Report Pflanzenschutz

Interview mit Prof. Holger B. Deising


Holger Deising: „In Berlin wird die Saat für einen wissensbasierten Pflanzenschutz der Zukunft gelegt."
-- , Foto: Uni Halle
Holger Deising: „In Berlin wird die Saat für einen wissensbasierten Pflanzenschutz der Zukunft gelegt."

Ende August diskutieren Experten aus aller Welt bei ihrem internationalen Kongress in Berlin, wie der integrierte Pflanzenschutz weiterentwickelt und etabliert werden kann. Der Tagungspräsident Holger Deising nennt im Gespräch mit der agrarzeitung (az) die Bedeutung für die Landwirtschaft.

agrarzeitung: Der Internationale Pflanzenschutzkongress findet erstmals in Deutschland statt. Welche Impulse erwarten Sie?

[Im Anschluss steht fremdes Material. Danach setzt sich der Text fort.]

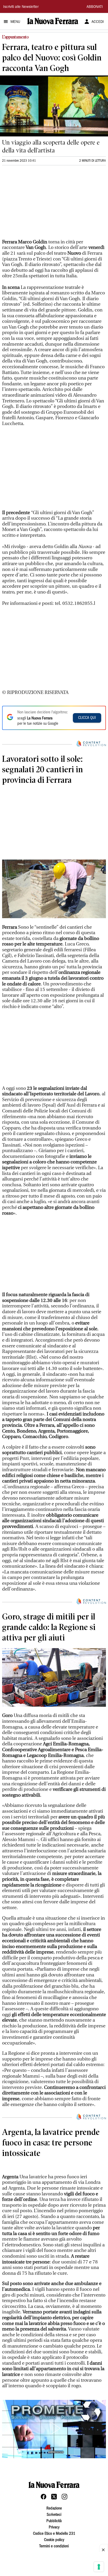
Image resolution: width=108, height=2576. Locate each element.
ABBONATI (95, 7)
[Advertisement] (41, 204)
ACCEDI (97, 22)
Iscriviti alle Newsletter (21, 7)
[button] (54, 2482)
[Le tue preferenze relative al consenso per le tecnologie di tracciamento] (99, 2567)
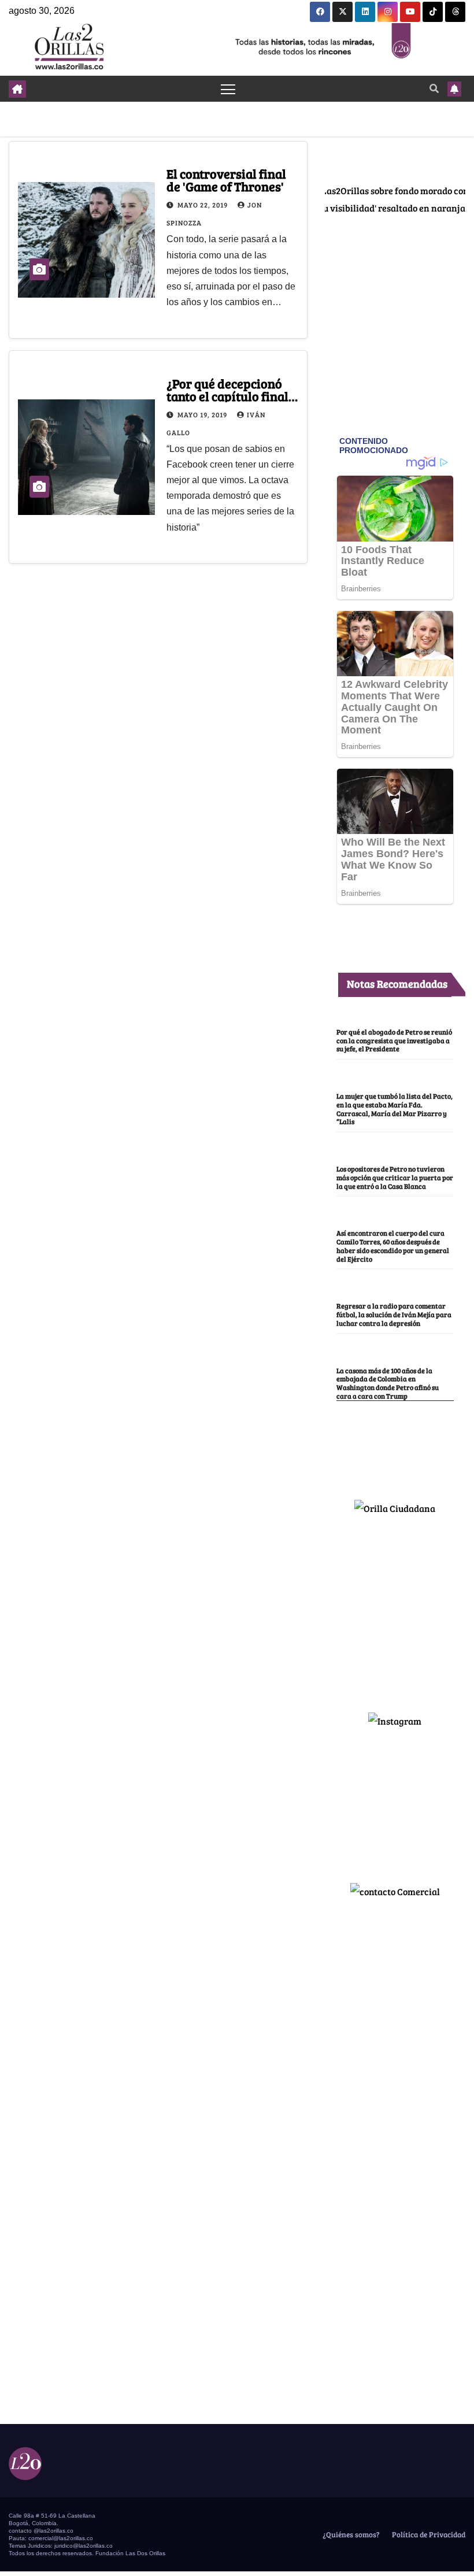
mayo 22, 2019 (203, 204)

Deising: Die DPG ist eine der größten phytomedizinischen Gesellschaften der Welt. Wir haben in Berlin die Chance, das auch sichtbar zu machen. Es kommen immerhin die besten Wissenschaftler der Welt. Sie bilden das Spektrum von der Molekularbiologie bis zur Agrarwissenschaft, von der Grundlagenforschung bis zum praktischen Anbau ab. Wir erwarten einen regen Austausch zwischen den unterschiedlichen Ausrichtungen und Disziplinen. Eine weitere Brücke bietet die Vielfalt der geografischen Herkunft. Die Wissenschaftler stammen aus den unterschiedlichsten Kulturen. Da sind die Kolleginnen und Kollegen aus den USA, aber auch aus Südamerika und China, für die es völlig normal ist, gentechnische Methoden anzuwenden. Sie treffen auf die Zurückhaltung in Europa. Unabhängig von solchen Differenzen: Dieser hochkarätige internationale Kongress bietet Chancen für die Gründung von Kooperationen, auch mit der Pflanzenschutz- oder Saatgutindustrie, die methodisch oder thematisch getragen sein können.

Wo legt die DPG als Veranstalter in diesem Jahr Schwerpunkte?

Deising: Der Kongress steht unter dem Titel ‚Food for all through appropriate plant protection‘ – also übersetzt ‚Nahrung für alle durch angemessenen Pflanzenschutz‘. Das ist eines der wichtigsten globalen Zukunftsthemen. Spannende Diskussionen sind in Deutschland zu erwarten, denn hier wird der Nutzen, den der chemische Pflanzenschutz bietet, oft nicht gesehen. Durch die Betonung möglicher Restrisiken wird zu oft der Fortschritt im Pflanzenschutz verhindert. Das Ziel muss aber eine wissensbasierte und objektive Einschätzung neuer Technologien sein, und dafür ist ein internationales Forum eine ideale Plattform.

Tagungspräsident
Prof. Dr. Holger B. Deising ist als 1.Vorsitzender der Deutschen Phytomedizinischen Gesellschaft (DPG) Tagungspräsident des 18. Internationalen Pflanzenschutzkongresses (IPPC), der vom 24. bis 27. August in Berlin stattfindet. Es werden bis zu 2000 Teilnehmer erwartet. Deising ist Pflanzenschutz-Professor an der Martin-Luther-Universität Halle-Wittenberg. (db)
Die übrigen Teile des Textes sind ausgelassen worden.